Toward standard HER2 testing of endometrial serous carcinoma: 4-year experience at a large academic center and recommendations for clinical practice

HER2 overexpression and/or amplification have been reported in endometrial serous carcinoma, suggesting that HER2 may be a promising therapeutic target. However, there is considerable variation in the reported rates of HER2 overexpression and amplification, likely at least in part resulting from variability in the testing methods, interpretation, and scoring criteria used. Unlike in breast and gastric cancer, currently there are no established guidelines for HER2 testing in endometrial carcinoma. A total of 108 endometrial carcinoma cases-85 pure serous carcinomas and 23 mixed endometrial carcinomas with serous component were identified over a 4-year period. All H&E and HER2 immunohistochemical slides were reviewed and HER2 FISH results (available on 52 cases) were retrieved from pathology reports. HER2 immunohistochemical scores were assigned according to the FDA criteria and the current breast ASCO/CAP scoring criteria. Clinical information was retrieved from the patients' medical records.
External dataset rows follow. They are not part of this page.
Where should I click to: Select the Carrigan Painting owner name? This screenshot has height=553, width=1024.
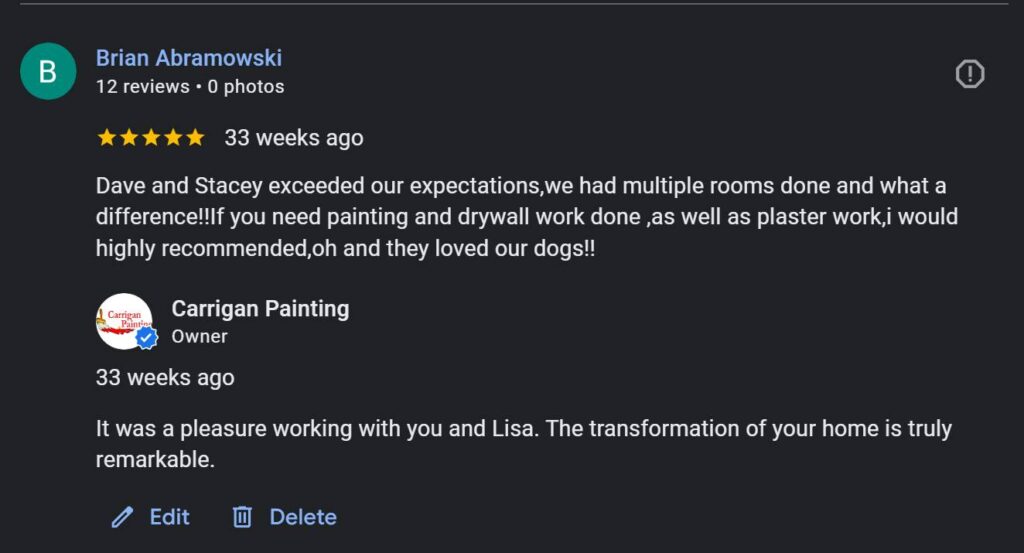(260, 309)
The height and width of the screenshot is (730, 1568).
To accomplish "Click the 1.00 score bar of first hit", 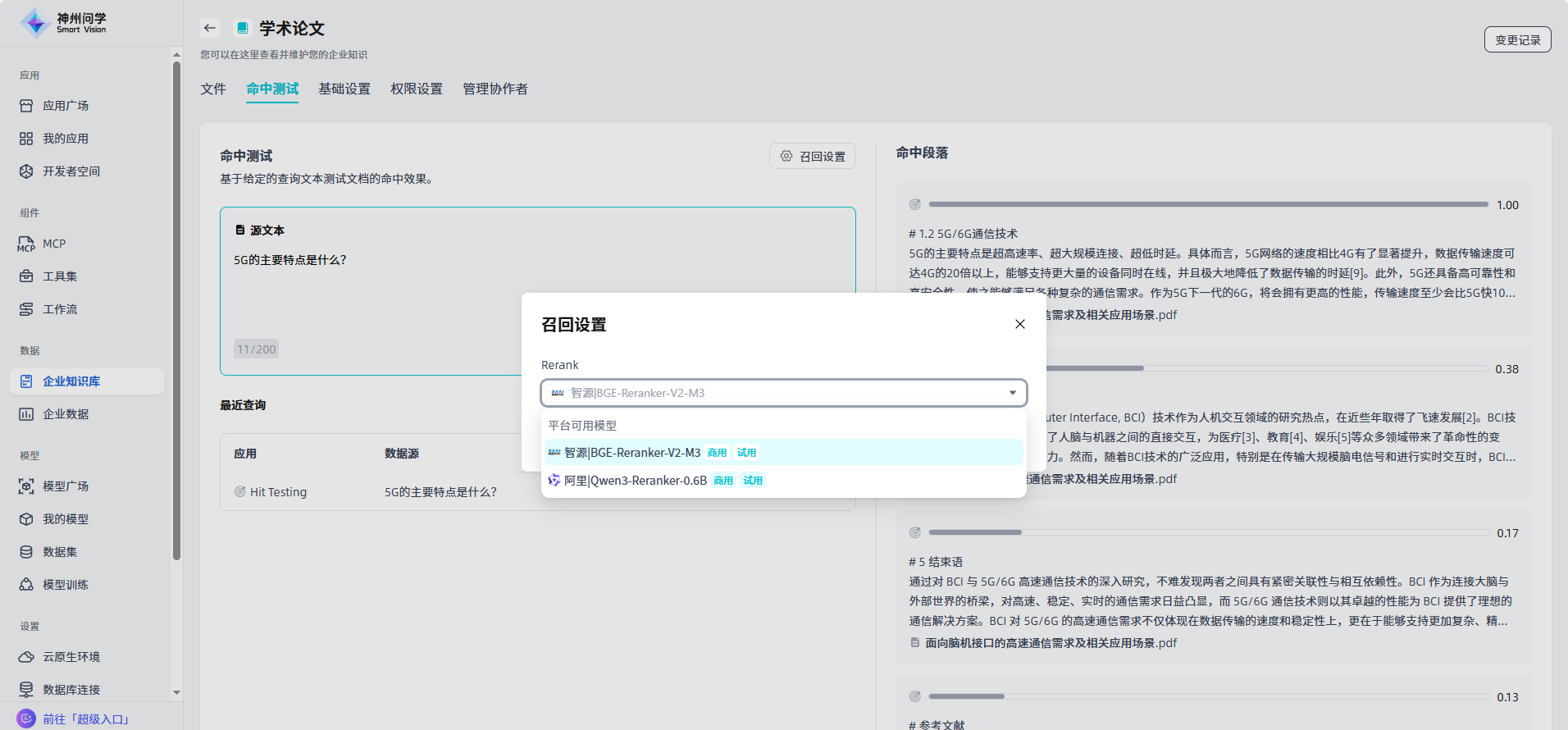I will (x=1208, y=204).
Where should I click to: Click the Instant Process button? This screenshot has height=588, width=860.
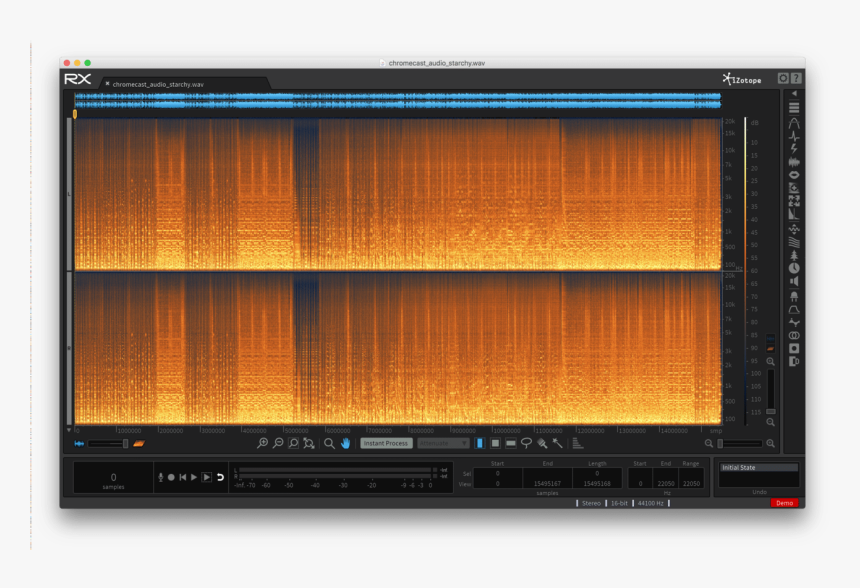point(385,443)
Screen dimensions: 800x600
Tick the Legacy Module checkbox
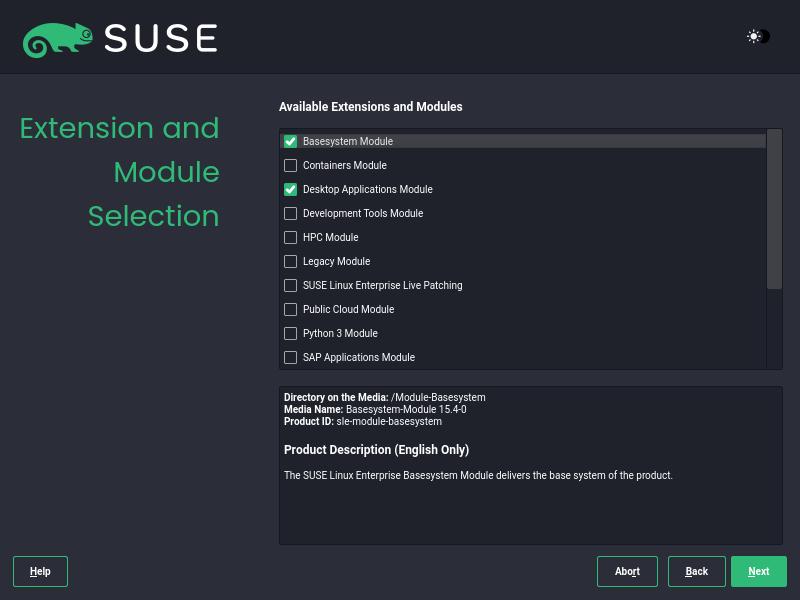[x=291, y=262]
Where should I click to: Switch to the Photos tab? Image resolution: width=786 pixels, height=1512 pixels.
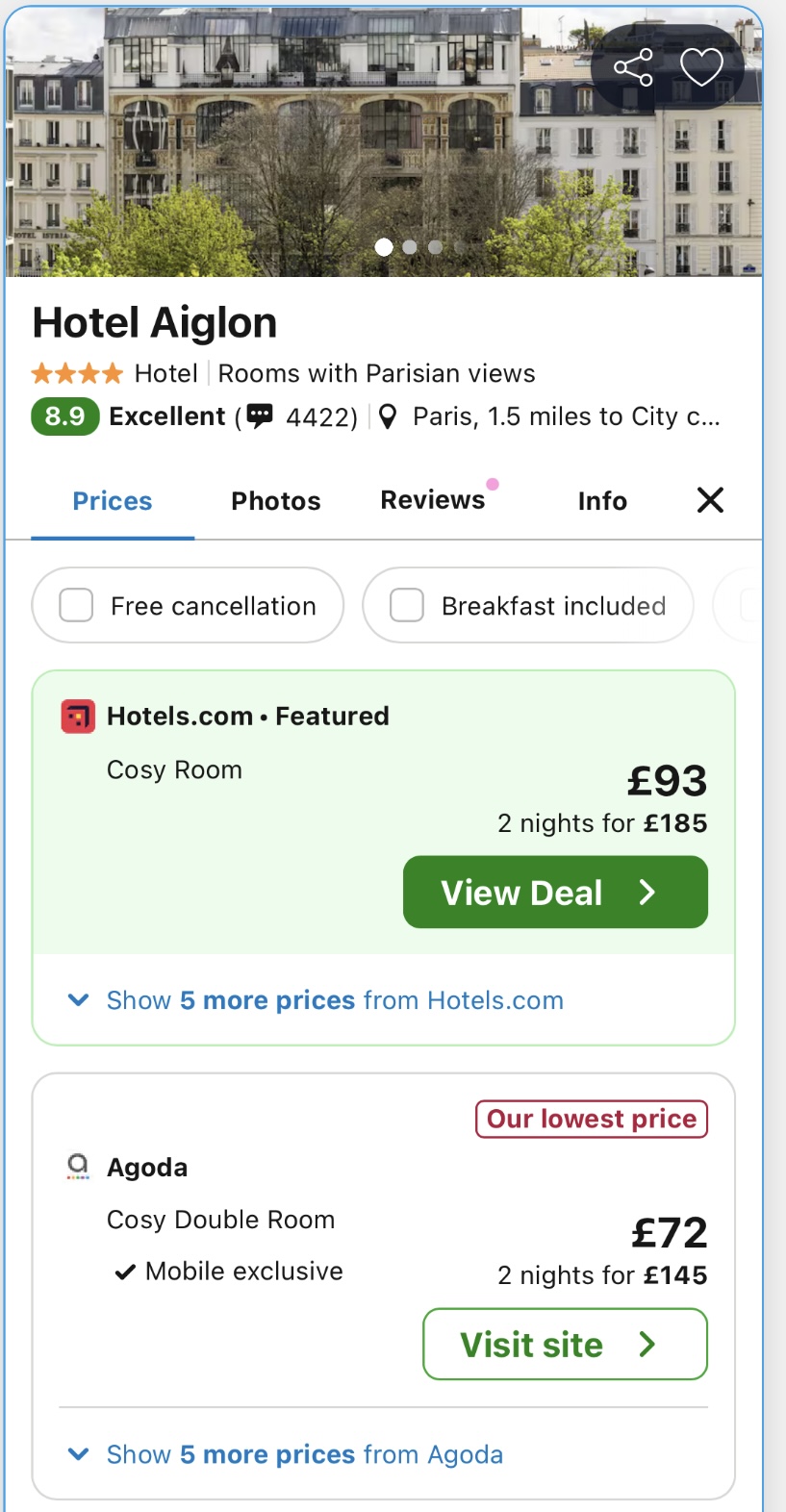(275, 500)
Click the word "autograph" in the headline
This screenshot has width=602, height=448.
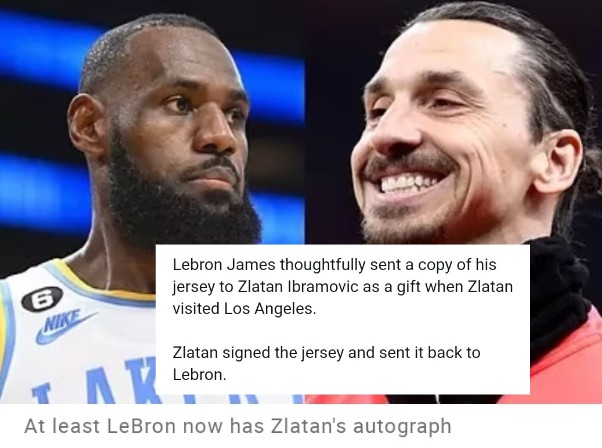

Thirty-eight cases (35%) showed HER2 overexpression and/or gene amplification, 20 of which (53%) had significant heterogeneity of protein expression by immunohistochemistry. Lack of apical membrane staining resulting in a lateral/basolateral staining pattern was observed in the majority of HER2-positive tumors. Five of the HER2-positive cases (13%) demonstrated discrepant immunohistochemical scores when using the FDA versus ASCO/CAP scoring system. The overall concordance rate between HER2 immunohistochemistry and FISH was 75% (39/52) when using the FDA criteria, compared with 81% (42/52) by the ASCO/CAP scoring system. In conclusion, in this largest comprehensive study, 35% of endometrial serous carcinoma harbors HER2 protein overexpression and/or gene amplification, over half of which demonstrate significant heterogeneity of protein expression. The current breast ASCO/CAP scoring criteria provide the highest concordance between immunohistochemistry and FISH. Assessment of HER2 immunohistochemistry on multiple tumor sections or sections with large tumor areas is recommended, due to the significant heterogeneity of HER2 protein expression.